The mouse-like rodent with the round body and distinctive white beard was first described by naturalists in the late 1800s. Destruction of its native marshes by early settlers just east of Death Valley led scientists to declare the animal extinct in the early 1900s.

The species was rediscovered in the late 1970s and listed as endangered by the state of California and the federal government in the early 1980s.

There are thought to be only a few hundred voles left in the wild. “It’s definitely fewer than 500,” Foley said.

No place to go

Efforts to save the species acquired new urgency in recent years, as drought and human disturbance led to a dramatic decline in the rodent’s core habitat around Tecopa.

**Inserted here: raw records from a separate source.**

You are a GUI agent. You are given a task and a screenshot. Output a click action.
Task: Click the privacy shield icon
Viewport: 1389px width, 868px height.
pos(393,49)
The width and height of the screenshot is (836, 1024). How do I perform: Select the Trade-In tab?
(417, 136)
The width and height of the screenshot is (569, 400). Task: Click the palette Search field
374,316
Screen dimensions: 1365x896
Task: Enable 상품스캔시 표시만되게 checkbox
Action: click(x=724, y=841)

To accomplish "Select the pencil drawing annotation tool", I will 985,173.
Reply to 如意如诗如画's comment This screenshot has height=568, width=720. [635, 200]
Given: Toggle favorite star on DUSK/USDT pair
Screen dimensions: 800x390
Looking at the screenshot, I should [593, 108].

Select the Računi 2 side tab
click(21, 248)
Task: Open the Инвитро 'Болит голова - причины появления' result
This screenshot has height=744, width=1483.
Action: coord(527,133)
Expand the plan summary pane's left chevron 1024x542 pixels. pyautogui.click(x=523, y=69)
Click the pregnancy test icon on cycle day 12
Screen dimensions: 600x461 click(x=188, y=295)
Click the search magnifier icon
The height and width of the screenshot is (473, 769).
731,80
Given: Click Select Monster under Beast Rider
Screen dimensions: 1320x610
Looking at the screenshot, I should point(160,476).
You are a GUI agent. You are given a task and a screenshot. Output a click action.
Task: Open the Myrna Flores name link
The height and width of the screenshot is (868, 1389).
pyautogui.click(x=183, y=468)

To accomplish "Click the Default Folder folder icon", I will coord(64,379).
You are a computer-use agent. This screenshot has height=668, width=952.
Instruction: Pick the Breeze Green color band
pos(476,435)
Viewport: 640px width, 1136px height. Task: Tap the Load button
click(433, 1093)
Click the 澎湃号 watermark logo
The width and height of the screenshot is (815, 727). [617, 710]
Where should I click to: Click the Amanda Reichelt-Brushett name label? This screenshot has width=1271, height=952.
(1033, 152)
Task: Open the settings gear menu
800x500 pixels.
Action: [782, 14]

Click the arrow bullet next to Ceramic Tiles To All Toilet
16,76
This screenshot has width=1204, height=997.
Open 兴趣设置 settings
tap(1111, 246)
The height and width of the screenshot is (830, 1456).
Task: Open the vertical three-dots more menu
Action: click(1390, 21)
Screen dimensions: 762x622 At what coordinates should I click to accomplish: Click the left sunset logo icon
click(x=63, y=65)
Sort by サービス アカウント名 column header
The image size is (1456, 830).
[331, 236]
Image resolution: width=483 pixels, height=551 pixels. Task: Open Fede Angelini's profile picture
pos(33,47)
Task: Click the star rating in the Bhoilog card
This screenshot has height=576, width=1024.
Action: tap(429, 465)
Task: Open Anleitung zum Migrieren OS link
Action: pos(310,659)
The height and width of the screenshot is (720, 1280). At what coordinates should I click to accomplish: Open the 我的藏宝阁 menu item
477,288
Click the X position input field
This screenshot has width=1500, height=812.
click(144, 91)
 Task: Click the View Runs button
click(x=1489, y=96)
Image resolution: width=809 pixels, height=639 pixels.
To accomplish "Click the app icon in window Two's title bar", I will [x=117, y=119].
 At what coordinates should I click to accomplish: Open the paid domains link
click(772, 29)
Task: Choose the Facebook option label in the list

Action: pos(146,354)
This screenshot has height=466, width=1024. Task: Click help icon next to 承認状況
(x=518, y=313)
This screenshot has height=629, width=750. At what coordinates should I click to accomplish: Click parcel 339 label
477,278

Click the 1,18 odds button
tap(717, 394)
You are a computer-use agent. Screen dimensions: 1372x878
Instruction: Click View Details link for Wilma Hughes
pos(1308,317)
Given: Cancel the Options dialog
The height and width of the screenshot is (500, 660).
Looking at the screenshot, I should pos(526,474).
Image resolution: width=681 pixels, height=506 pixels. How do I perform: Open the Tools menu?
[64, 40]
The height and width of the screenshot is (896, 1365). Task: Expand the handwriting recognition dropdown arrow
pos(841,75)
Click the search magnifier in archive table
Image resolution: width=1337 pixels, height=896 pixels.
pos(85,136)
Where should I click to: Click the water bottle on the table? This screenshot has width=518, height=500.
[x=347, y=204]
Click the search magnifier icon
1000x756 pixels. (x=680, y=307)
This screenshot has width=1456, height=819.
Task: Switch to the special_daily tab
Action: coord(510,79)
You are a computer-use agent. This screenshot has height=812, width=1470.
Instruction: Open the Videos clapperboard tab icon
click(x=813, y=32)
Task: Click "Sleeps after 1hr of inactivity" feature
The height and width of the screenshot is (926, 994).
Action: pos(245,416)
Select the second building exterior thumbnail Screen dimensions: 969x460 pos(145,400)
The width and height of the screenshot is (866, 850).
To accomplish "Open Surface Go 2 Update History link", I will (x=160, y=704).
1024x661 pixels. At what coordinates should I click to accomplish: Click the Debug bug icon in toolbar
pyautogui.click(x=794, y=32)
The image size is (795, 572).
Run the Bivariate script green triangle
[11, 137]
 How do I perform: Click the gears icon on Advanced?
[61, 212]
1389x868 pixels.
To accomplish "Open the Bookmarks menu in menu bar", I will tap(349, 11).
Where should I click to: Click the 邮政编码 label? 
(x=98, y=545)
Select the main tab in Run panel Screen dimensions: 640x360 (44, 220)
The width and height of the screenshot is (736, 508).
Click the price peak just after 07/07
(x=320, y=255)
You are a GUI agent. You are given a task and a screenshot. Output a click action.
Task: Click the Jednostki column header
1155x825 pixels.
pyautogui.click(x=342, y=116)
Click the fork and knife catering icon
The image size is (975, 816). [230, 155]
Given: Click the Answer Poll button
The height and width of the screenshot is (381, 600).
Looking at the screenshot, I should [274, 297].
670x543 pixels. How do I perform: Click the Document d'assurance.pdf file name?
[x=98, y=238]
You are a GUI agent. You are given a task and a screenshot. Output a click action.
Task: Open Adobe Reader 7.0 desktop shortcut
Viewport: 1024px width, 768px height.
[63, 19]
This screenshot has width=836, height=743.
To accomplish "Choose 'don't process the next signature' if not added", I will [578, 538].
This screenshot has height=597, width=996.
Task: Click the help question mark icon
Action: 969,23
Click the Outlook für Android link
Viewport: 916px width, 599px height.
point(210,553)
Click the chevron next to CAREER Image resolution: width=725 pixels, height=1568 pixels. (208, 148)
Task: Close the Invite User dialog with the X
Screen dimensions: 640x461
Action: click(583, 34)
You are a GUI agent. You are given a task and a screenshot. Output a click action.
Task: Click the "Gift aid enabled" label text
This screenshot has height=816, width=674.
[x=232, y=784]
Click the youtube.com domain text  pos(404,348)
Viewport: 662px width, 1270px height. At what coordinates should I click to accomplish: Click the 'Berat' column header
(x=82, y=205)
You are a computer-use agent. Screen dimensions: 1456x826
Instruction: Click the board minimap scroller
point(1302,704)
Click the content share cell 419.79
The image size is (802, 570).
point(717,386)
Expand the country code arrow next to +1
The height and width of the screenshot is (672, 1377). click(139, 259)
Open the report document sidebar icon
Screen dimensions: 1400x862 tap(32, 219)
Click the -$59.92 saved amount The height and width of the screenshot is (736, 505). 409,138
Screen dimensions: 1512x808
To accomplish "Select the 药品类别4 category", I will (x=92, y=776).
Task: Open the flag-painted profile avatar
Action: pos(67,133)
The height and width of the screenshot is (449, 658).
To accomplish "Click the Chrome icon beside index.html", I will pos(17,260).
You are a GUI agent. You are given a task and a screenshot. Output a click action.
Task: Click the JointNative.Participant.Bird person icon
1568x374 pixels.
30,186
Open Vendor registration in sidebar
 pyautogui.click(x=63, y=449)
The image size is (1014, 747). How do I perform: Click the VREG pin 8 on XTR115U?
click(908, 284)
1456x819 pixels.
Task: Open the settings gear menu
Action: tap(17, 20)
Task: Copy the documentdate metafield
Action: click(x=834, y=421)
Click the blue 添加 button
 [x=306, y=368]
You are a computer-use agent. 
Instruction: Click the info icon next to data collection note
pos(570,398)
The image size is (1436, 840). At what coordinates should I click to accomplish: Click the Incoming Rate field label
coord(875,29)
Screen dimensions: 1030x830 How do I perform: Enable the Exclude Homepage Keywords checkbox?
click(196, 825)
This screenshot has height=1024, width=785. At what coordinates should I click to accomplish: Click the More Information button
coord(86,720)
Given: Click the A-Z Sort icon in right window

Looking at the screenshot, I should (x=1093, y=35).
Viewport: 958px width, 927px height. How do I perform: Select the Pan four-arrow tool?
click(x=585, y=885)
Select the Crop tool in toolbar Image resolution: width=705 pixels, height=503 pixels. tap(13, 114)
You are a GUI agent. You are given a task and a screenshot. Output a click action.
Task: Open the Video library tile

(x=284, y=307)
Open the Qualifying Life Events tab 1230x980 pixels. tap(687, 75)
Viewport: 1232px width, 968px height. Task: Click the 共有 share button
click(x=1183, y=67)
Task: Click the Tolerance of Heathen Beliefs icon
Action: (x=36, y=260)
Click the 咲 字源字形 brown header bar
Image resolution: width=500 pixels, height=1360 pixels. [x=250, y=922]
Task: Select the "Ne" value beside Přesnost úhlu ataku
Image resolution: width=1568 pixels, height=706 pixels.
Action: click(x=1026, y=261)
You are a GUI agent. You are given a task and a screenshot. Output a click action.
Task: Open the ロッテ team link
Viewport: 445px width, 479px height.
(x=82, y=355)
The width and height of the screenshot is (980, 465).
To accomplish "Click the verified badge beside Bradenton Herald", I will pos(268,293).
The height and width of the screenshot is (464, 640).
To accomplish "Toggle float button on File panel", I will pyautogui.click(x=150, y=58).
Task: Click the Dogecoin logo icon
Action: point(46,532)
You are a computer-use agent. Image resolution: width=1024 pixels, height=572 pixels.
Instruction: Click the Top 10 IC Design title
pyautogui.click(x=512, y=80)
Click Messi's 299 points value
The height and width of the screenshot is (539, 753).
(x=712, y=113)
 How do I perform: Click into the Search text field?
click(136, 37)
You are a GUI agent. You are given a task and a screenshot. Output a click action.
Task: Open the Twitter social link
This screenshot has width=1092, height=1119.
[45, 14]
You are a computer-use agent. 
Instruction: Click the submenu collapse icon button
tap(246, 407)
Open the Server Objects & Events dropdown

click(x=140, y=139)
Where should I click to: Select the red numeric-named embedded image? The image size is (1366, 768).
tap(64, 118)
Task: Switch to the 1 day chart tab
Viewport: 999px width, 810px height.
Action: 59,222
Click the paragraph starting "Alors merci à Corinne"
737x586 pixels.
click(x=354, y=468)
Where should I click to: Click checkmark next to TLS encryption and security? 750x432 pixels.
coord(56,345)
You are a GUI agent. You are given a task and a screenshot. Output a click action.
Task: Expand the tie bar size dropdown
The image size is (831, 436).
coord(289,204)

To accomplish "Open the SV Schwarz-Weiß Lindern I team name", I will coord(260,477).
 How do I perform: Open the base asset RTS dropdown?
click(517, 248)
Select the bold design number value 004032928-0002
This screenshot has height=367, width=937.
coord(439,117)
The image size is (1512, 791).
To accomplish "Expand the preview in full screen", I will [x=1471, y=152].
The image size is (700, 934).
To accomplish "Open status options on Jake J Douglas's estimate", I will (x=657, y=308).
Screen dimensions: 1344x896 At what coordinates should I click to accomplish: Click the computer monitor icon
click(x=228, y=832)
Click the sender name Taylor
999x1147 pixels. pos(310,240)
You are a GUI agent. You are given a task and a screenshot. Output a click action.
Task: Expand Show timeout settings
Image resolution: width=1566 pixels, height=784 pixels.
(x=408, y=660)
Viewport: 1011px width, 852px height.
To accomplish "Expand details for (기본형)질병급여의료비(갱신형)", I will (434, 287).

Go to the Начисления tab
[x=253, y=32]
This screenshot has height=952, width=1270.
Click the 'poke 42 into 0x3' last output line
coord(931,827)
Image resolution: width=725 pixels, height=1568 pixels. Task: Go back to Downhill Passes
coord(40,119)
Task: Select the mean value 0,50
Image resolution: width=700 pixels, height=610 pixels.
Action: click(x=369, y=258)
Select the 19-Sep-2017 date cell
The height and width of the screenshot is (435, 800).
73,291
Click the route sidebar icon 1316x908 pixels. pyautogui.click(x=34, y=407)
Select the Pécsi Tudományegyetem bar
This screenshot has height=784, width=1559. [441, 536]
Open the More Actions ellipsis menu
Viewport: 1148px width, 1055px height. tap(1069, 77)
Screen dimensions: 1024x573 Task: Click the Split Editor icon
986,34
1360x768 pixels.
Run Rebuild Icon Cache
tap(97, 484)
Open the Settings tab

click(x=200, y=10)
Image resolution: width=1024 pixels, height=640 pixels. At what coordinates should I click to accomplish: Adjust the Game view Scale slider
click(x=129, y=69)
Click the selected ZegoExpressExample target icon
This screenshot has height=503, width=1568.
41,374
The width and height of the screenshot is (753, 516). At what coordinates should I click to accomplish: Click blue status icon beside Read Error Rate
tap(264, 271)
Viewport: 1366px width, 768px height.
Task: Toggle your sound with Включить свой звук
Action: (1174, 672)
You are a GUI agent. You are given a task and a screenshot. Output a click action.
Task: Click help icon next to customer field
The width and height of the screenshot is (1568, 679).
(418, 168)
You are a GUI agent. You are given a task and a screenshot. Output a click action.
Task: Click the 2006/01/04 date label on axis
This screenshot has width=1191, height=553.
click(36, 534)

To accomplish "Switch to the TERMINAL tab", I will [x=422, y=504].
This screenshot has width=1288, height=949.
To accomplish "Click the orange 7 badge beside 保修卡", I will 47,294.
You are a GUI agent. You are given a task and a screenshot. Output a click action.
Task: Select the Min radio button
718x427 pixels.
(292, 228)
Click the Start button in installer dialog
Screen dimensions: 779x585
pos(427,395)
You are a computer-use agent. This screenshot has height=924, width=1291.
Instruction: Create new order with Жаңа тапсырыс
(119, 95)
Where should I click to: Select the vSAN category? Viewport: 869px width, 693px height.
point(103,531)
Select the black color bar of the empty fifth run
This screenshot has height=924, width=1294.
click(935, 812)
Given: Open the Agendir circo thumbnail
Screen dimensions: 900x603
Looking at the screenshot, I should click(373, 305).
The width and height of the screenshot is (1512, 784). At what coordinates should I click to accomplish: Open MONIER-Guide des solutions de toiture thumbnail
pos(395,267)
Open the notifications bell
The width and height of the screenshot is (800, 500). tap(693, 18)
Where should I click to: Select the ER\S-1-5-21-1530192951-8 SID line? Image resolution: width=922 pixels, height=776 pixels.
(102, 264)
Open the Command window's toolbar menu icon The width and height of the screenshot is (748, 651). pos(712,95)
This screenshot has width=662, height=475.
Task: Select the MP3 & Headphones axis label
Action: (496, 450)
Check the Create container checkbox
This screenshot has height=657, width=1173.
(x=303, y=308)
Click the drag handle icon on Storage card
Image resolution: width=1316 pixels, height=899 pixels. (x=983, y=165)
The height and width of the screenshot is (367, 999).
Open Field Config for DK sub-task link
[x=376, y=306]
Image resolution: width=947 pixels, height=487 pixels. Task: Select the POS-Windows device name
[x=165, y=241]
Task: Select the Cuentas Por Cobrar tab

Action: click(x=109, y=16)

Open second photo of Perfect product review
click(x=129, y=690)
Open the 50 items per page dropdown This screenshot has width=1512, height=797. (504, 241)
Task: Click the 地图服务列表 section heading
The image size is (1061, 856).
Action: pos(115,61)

That prompted an emergency collection of 20 juvenile voles in July 2014 amid concern the animals could be gone forever in as little as a year.

Those voles have been breeding at Foley’s lab at UC Davis ever since, producing a stable captive population of around 100 animals — enough to allow the team to conduct a few experimental releases in the wild.

Foley and company are also trying to restore the bulrush marshes that used to grow in Shoshone, California, about seven miles to the north, so voles can be reintroduced to that area as early as next year.

As it stands now, the entire species is confined to an area that could be destroyed by a single large wildfire or a sudden loss of water in the marshes around Tecopa, Foley said.

“That’s why the Shoshone restoration is so crazy important,” she said. “There’s not any other place for them to go.”

Foley said Monday’s fire was reported at about 3:30 p.m. by a county road worker who saw the bolt of lightning and the flames that immediately followed.

Firefighters from Tecopa and Pahrump quickly responded and kept the fire away from homes at the edge of Tecopa.

A U.S. Forest Service crew from San Bernardino, California, and BLM crews from Las Vegas and California halted the spread of the blaze by about 9 p.m. Monday. BLM field specialist James Gannon, who helped fight the fire, said they had it fully contained by just before 6 p.m. Tuesday.

“It’s scary,” Foley said. “It could have been so much worse.”